The Patternwork Method
Patternwork is a method for identifying, regulating, and reorganizing the internal patterns that shape your states, responses, and identity. It is not a type system or diagnosis. It is a structured way to see how your system actually operates.
1. Identify
First, Patternwork maps the patterns you describe across four layers:
- State patterns – how your nervous system moves between activation, shutdown, and mixed states.
- Protector patterns – how parts manage threat, loss, conflict, and overwhelm.
- Attachment patterns – how you regulate closeness, distance, and emotional risk with other people.
- Identity patterns – roles, habits, and narrative loops that shape how you move through your life.
2. Regulate
Once patterns are visible, Patternwork focuses on regulation. The goal is not to erase states or protectors, but to give your system more options when it starts to spin up or shut down.
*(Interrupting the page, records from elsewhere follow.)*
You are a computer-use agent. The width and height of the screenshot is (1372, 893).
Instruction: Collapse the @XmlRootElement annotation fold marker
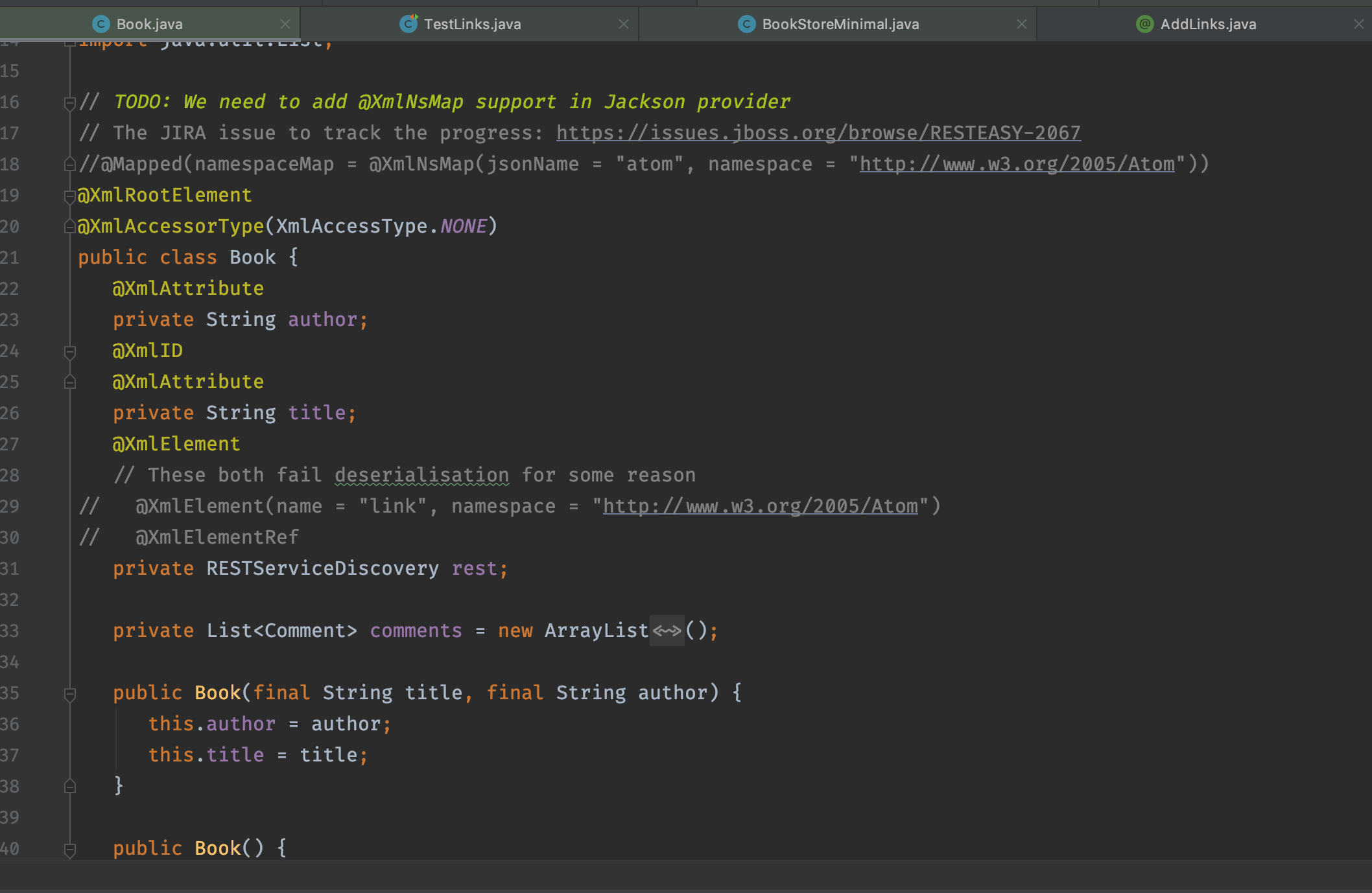70,196
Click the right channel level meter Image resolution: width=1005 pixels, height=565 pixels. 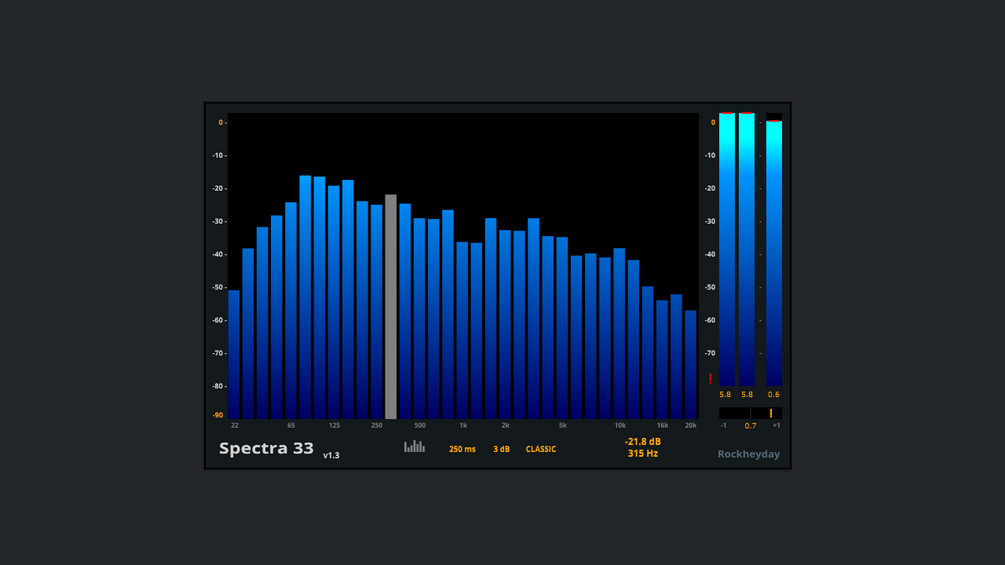pyautogui.click(x=747, y=249)
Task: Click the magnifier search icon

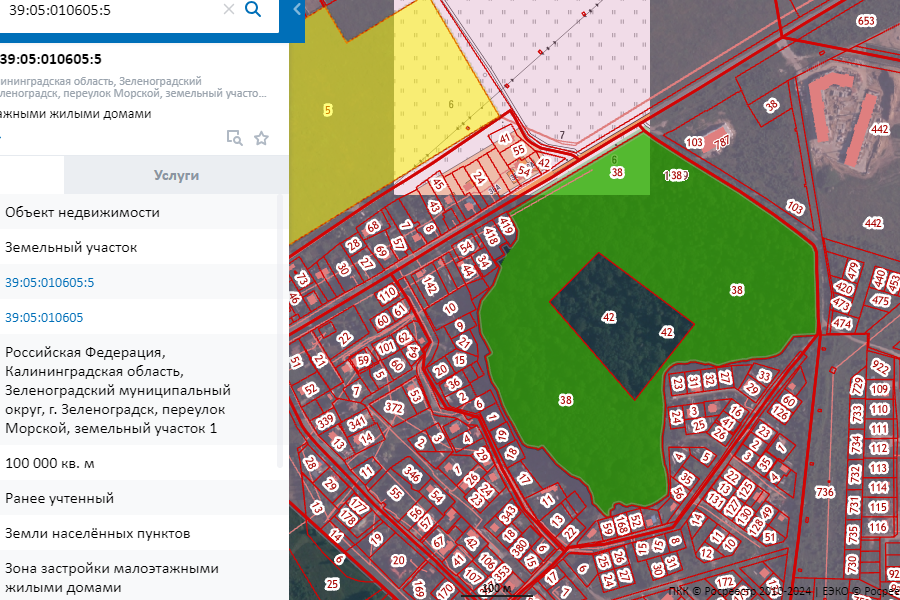Action: (253, 10)
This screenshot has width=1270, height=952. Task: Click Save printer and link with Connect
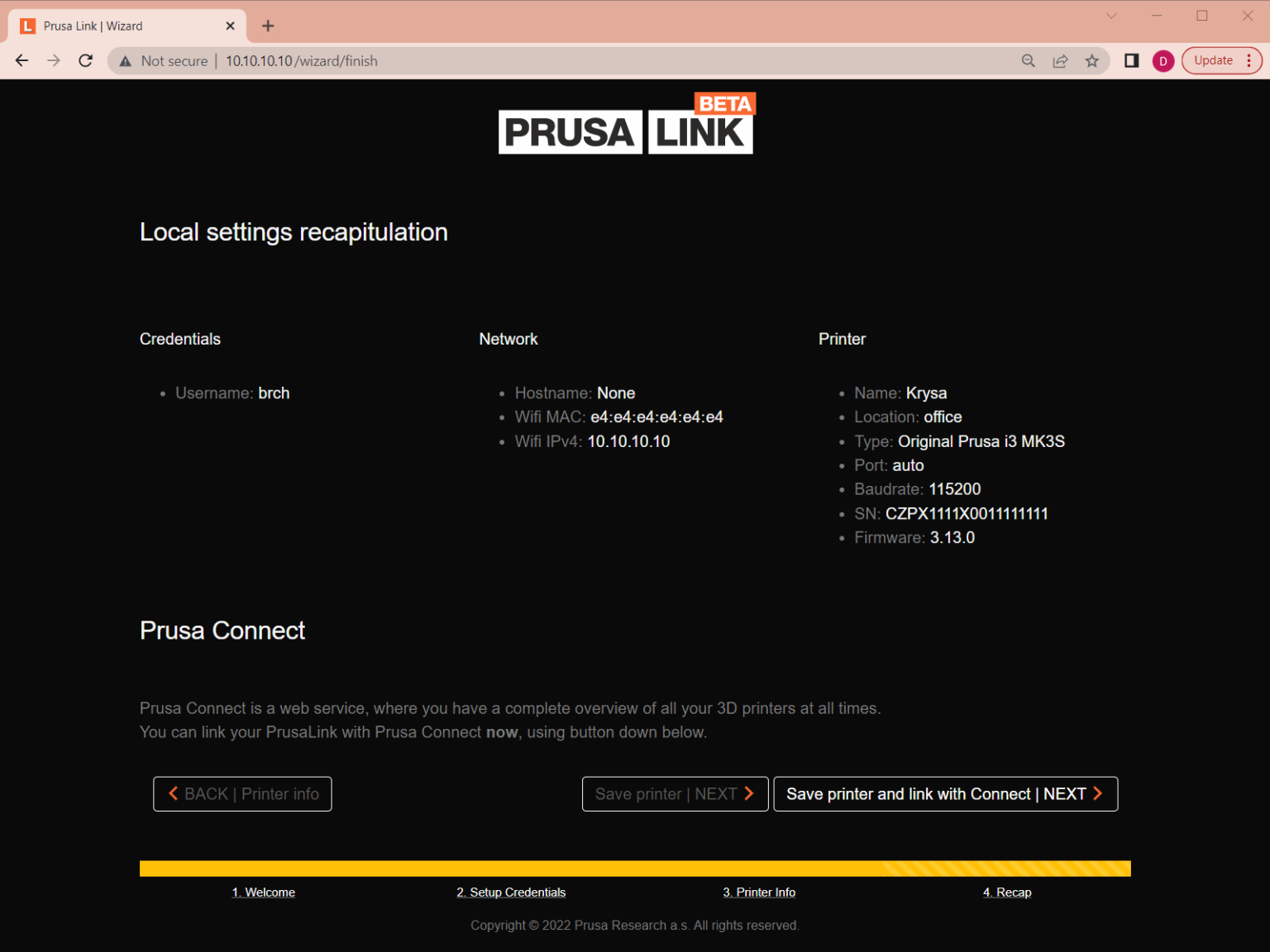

Regulation tools are chosen to match your actual patterns, not generic advice. If your system tends to mobilize, collapse, or flip between the two, the tools reflect that.
3. Reorganize
Over time, repeated regulation and clearer awareness allow deeper reorganization. This is where identity and role patterns begin to shift: how you show up in conflict, in closeness, in work, and in how you talk to yourself.
The method looks at how states, protectors, attachment responses, and identity habits interact, instead of treating them as separate issues.
4. Integrate
Patternwork is meant to be used alongside therapy, coaching, or your own reflective work. The Profile and Companion give you language and structure so you can carry the insights into real conversations and real decisions.
The goal is a system that can recognize itself, regulate more reliably, and act in ways that match what actually matters to you.